* [Your instructions] All records must be quoted exactly. Omit the pictures.

* [Collected data]
============================================================
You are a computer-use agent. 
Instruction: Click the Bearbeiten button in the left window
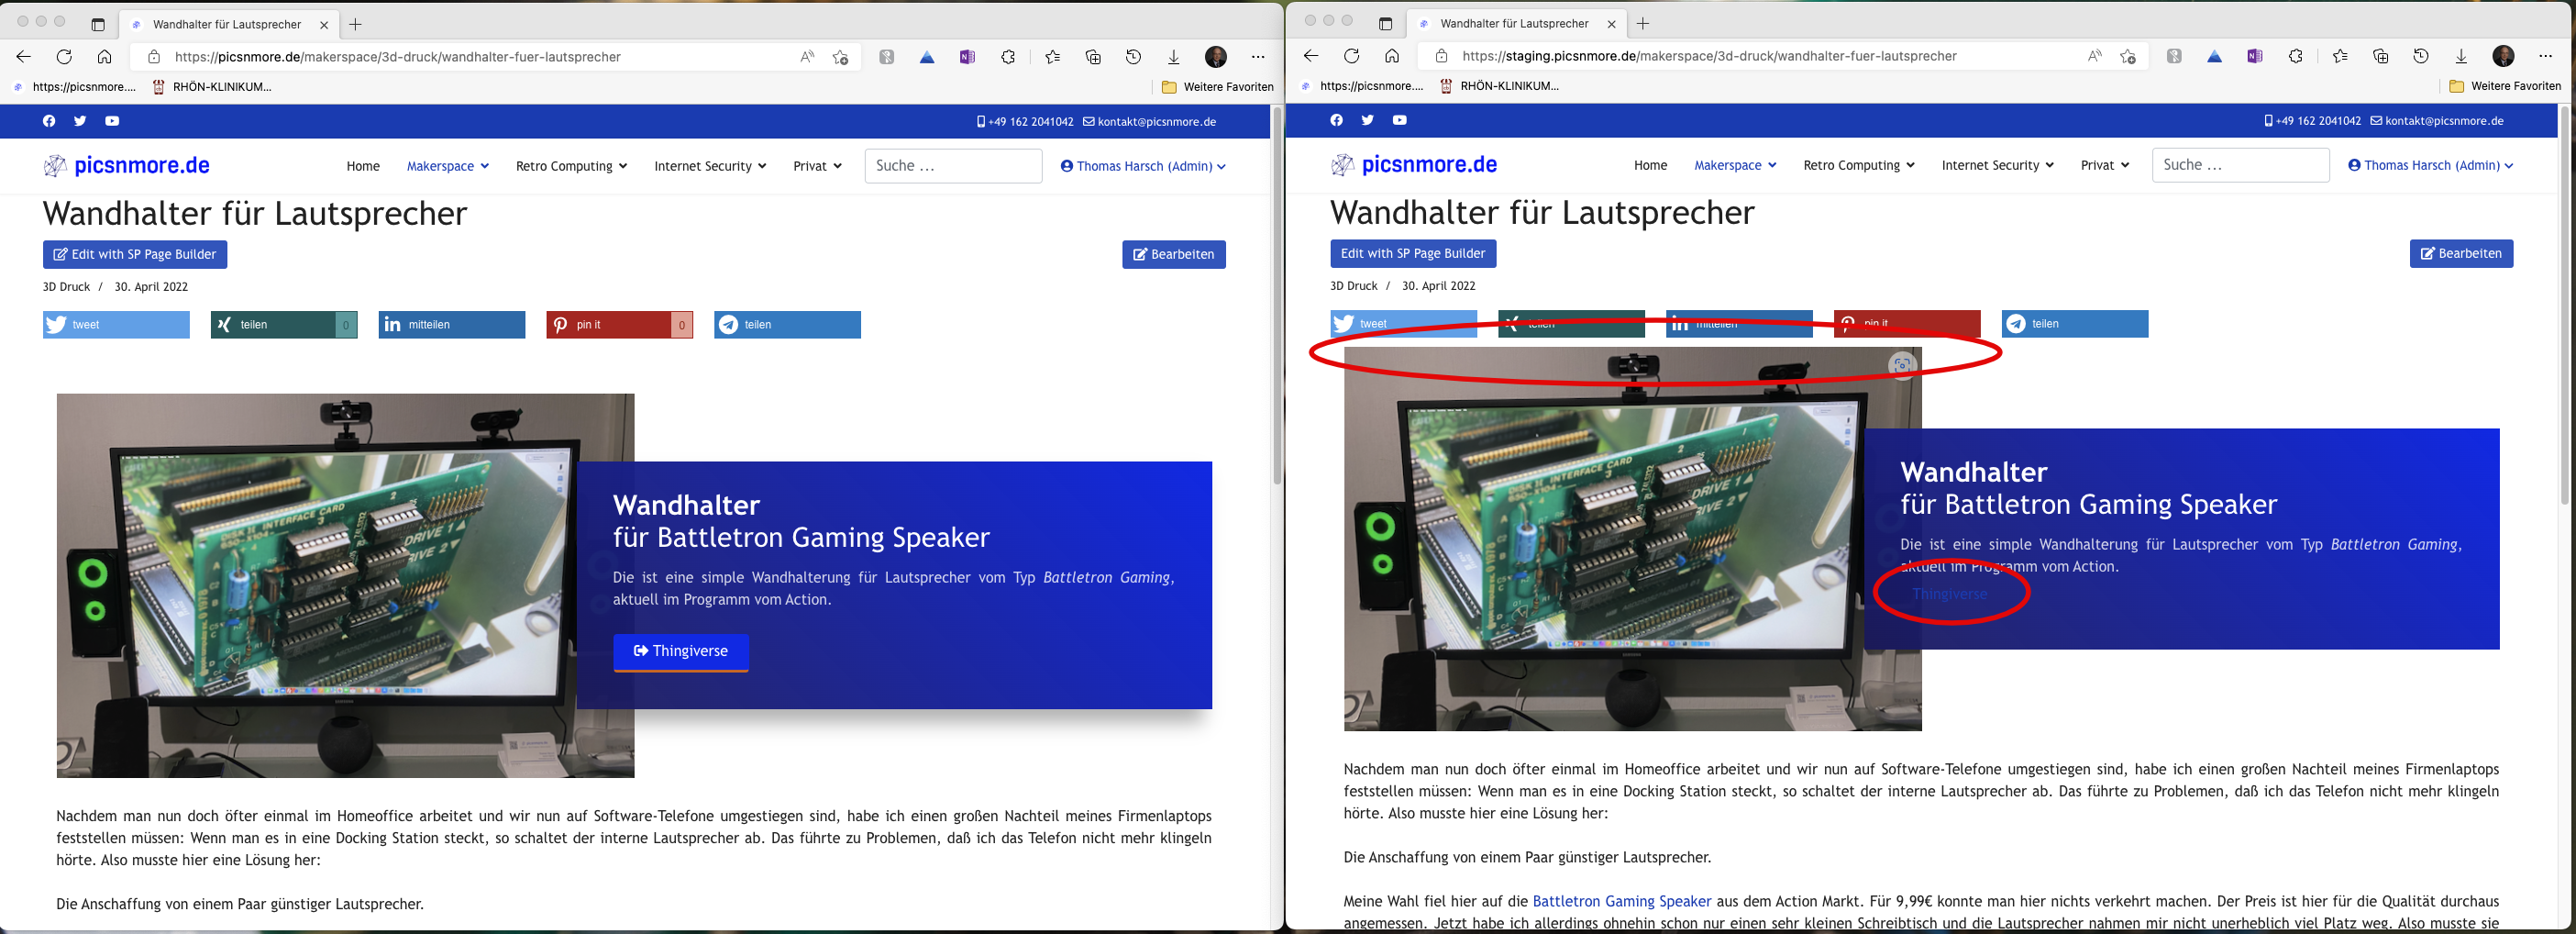(x=1173, y=254)
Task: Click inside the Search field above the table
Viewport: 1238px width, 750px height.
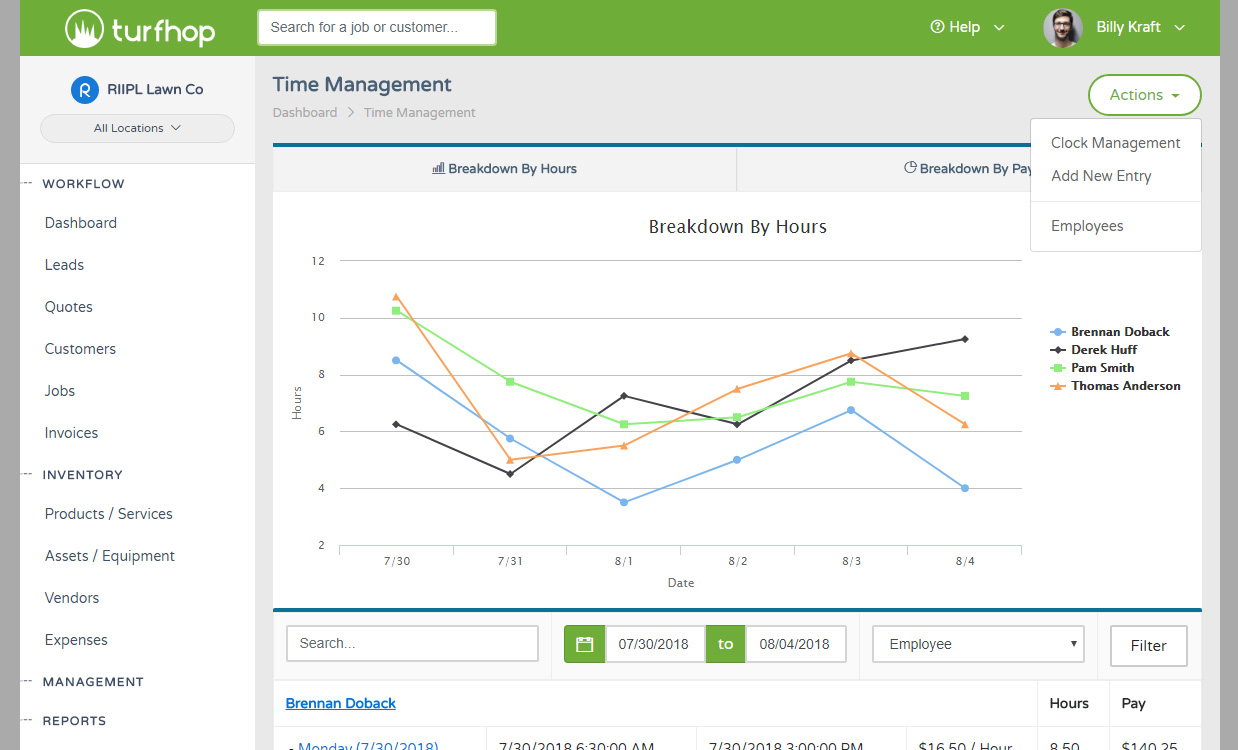Action: [411, 644]
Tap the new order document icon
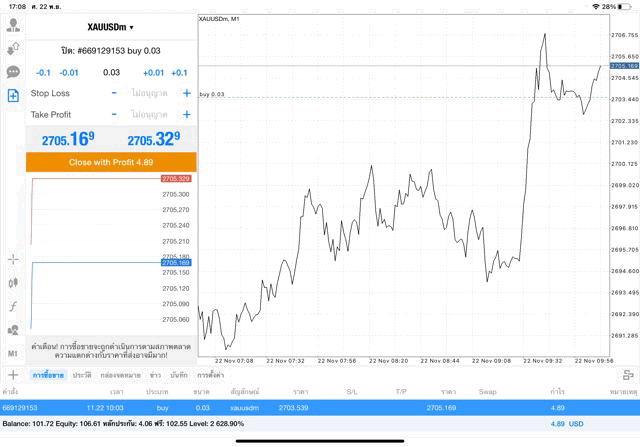The image size is (640, 447). click(x=13, y=96)
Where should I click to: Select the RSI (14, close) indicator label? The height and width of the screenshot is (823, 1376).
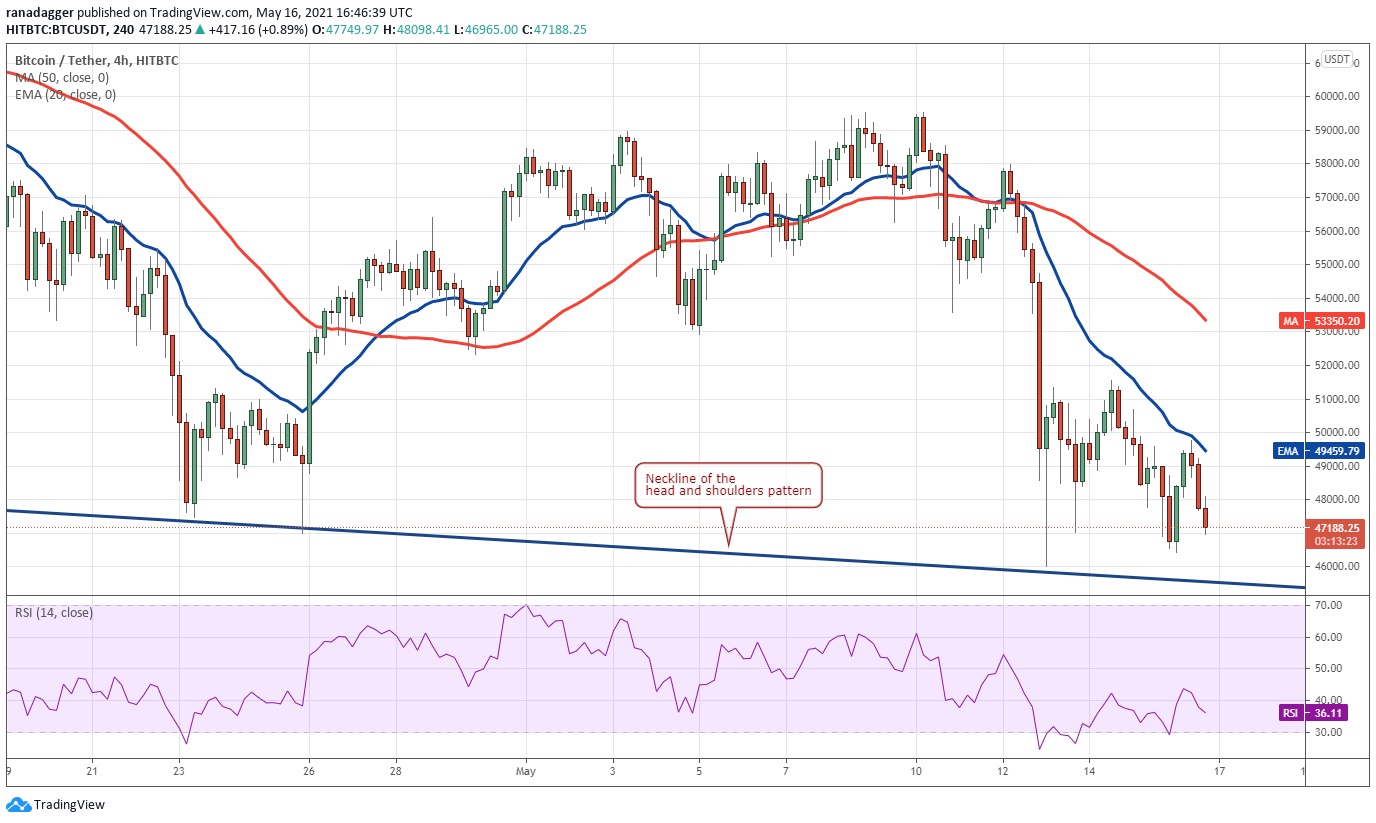pyautogui.click(x=53, y=613)
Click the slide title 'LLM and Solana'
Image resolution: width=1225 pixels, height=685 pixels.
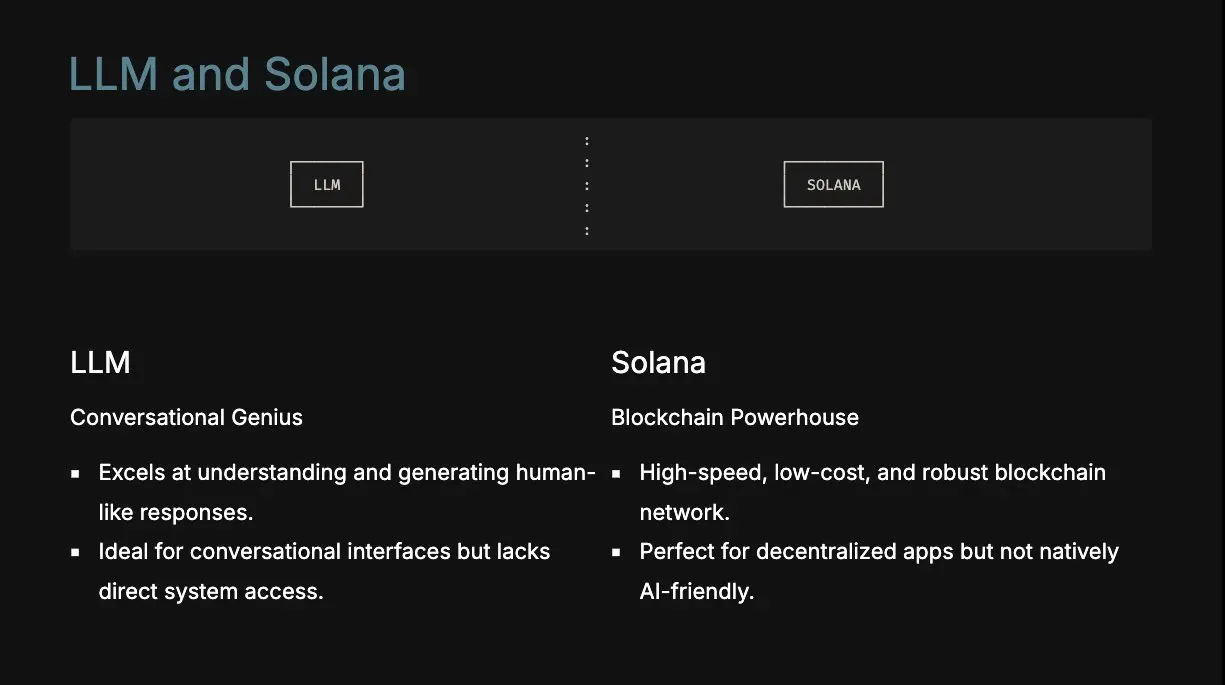[237, 75]
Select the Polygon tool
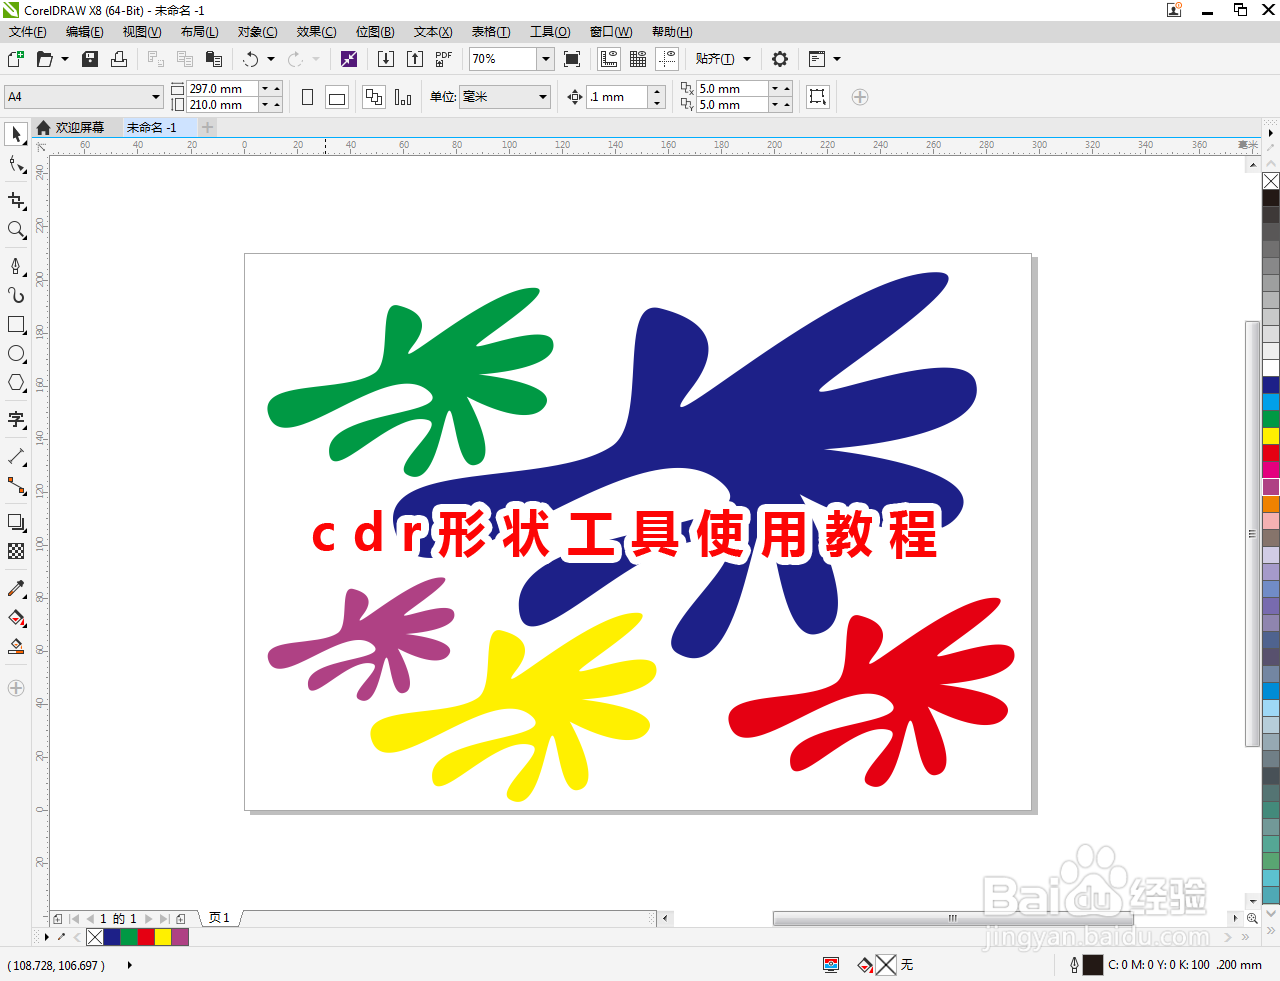The height and width of the screenshot is (981, 1280). (16, 382)
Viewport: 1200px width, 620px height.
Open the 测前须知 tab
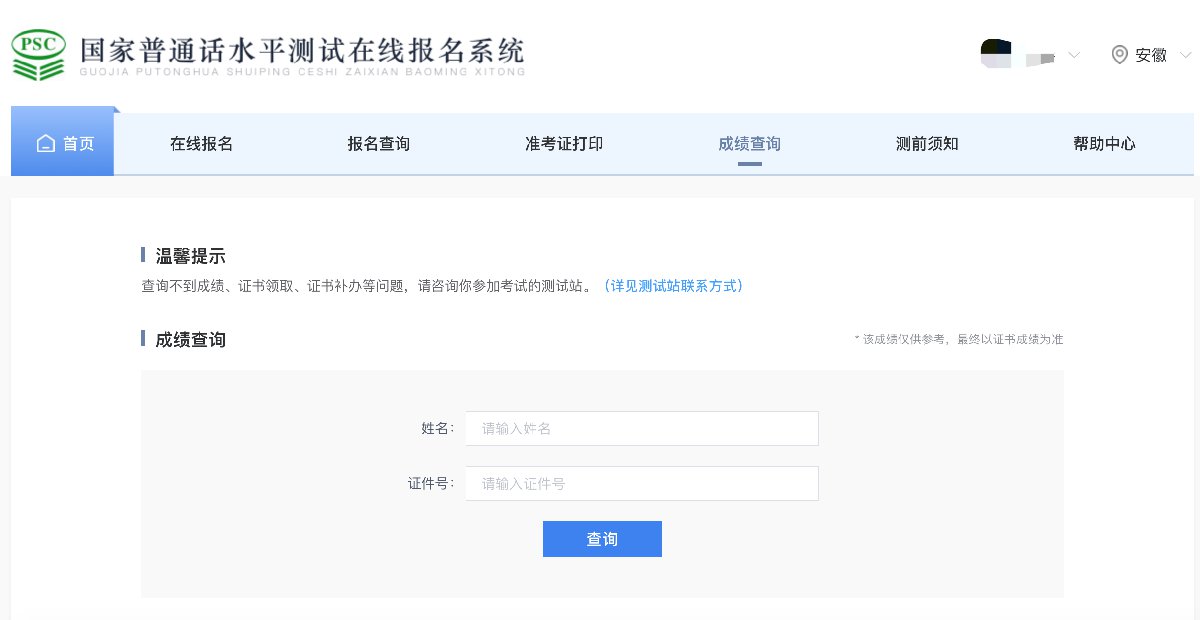tap(927, 144)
============================================================
* [Completed task]
You are a computer-use agent. 
Instruction: Click the Bearbeiten button in the left window
(x=1173, y=254)
Task: Click inside the Search field above the table
Viewport: 1238px width, 750px height.
Action: [411, 644]
Tap the new order document icon
The image size is (640, 447). click(x=13, y=96)
Where should I click to: Select the RSI (14, close) indicator label? The height and width of the screenshot is (823, 1376).
pyautogui.click(x=53, y=613)
Click the slide title 'LLM and Solana'
Image resolution: width=1225 pixels, height=685 pixels.
[237, 75]
Select the Polygon tool
The height and width of the screenshot is (981, 1280). (16, 382)
Viewport: 1200px width, 620px height.
Open the 测前须知 tab
tap(927, 144)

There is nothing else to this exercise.